» What the task asks:
Leaving out all pictures, restate word for word the lines from the one with "Task: Click the Settings heading text" through the last line of the entries.

(Records from a data source)

^^^^

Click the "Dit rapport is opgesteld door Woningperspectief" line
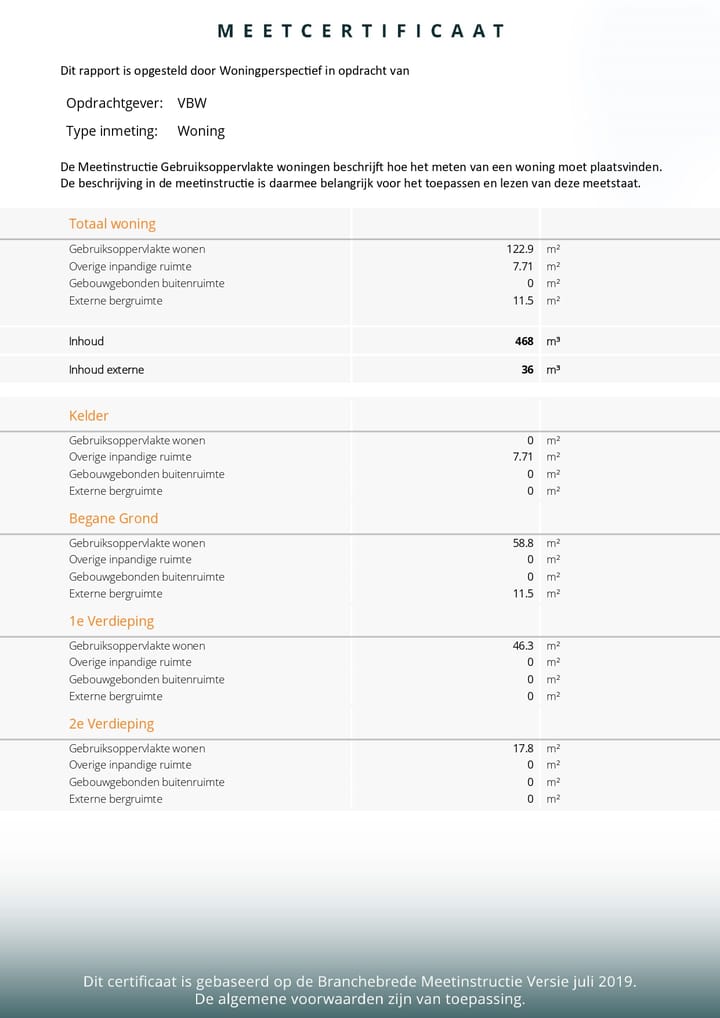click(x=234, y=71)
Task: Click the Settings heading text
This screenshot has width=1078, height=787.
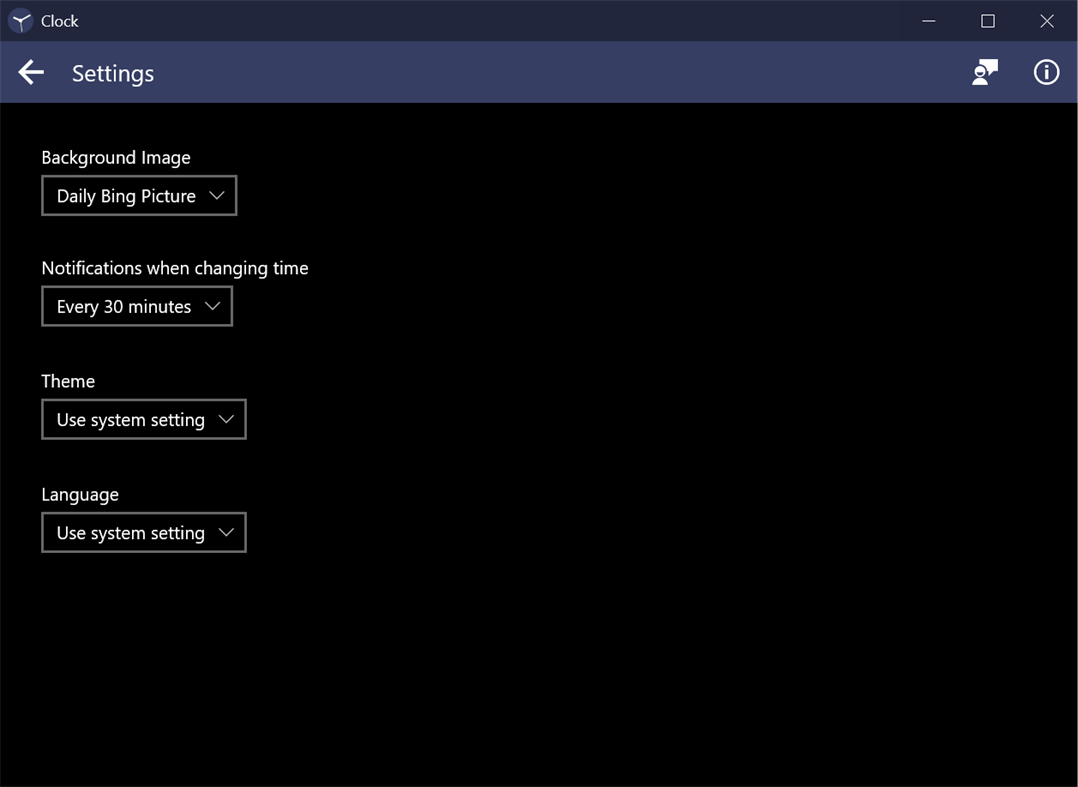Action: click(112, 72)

^^^^

» Result for this task:
Task: Click the Settings heading text
This screenshot has width=1078, height=787.
Action: click(112, 72)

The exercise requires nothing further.